Our original data comes from our experiments with growing cyanobacteria (sp. CB0101) in semi-controlled conditions in our own homes. We grew the bacteria in solutions with varying concentrations of iron, from 0 up to 10x the recommended amount, to generate a control group that showed how an unmodified strain was able to cope in each environment.

The bacteria density was measured daily with a Secchi stick--a small ruler with a black-and-white disk at the end. The disk was lowered slowly into the solution, and the depth at which it disappeared was recorded in millimeters.

As expected, our cell growth measurements (1/mm from secchi) indicated more growth at later times and with higher iron concentrations. However, our experimental data didn’t follow the logistic curve produced by the Monod Model. The growth of our cyanobacteria was much closer to a linear trend. Further discussion of our experimental outcomes can be found on our Contribution Results Page.

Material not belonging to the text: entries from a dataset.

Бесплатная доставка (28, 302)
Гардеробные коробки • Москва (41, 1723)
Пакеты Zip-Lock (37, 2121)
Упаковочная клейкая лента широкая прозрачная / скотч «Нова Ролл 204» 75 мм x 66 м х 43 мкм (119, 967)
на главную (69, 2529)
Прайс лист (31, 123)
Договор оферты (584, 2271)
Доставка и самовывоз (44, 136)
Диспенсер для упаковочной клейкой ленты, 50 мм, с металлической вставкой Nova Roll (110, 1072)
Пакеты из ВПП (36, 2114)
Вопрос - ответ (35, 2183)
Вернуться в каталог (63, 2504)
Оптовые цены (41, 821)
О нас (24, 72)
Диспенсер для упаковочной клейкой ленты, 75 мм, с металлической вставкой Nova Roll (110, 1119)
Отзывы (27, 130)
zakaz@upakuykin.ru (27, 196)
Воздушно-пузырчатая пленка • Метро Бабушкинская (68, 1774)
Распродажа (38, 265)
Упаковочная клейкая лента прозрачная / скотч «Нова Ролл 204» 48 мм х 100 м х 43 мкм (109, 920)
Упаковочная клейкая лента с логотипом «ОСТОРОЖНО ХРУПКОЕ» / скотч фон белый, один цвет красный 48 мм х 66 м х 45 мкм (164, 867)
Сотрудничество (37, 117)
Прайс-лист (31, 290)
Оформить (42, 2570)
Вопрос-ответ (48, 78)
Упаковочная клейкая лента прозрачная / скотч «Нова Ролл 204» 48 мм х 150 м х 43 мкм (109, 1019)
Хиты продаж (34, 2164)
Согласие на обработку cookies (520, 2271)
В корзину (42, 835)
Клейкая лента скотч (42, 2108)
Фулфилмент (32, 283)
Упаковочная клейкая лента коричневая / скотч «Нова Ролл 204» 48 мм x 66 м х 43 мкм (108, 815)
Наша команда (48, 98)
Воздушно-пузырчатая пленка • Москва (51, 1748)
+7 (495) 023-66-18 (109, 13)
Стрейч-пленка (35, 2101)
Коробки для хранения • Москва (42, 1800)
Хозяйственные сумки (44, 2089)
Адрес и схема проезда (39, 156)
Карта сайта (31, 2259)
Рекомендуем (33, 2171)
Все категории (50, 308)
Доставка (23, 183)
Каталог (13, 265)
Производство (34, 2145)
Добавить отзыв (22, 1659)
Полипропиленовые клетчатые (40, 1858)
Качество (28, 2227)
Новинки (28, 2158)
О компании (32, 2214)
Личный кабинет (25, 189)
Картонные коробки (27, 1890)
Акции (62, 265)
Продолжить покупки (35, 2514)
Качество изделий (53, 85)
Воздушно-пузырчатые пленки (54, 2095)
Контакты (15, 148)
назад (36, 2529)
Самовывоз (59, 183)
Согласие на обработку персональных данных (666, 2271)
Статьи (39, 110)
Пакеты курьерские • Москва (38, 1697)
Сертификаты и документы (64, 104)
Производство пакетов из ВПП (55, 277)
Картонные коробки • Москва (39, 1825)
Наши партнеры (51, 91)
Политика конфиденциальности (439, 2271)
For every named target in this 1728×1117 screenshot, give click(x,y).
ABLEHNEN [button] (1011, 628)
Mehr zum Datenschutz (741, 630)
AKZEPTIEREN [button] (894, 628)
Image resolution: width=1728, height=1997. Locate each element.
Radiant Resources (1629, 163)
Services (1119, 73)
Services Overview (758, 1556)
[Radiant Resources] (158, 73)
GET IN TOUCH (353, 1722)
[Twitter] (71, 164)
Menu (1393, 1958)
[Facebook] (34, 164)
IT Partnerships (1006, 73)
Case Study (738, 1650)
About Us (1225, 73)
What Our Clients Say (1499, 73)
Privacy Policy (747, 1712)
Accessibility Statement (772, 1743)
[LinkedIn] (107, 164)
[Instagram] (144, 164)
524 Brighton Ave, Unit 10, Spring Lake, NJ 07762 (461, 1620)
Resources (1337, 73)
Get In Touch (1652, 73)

To compare the parameters obtained from the Patel data with our own experiment, we will need to input our spreadsheet into MatLab and continue adjusting our input variables to generate the optimals with the lowest cost and the tightest-fitting curve. We predict that our data will not fit the Patel optimals well; our growth curve was much less exponential in form and more linear than the Patel experiment, possibly due to a much lower mu_max, so significant adjustment may be necessary.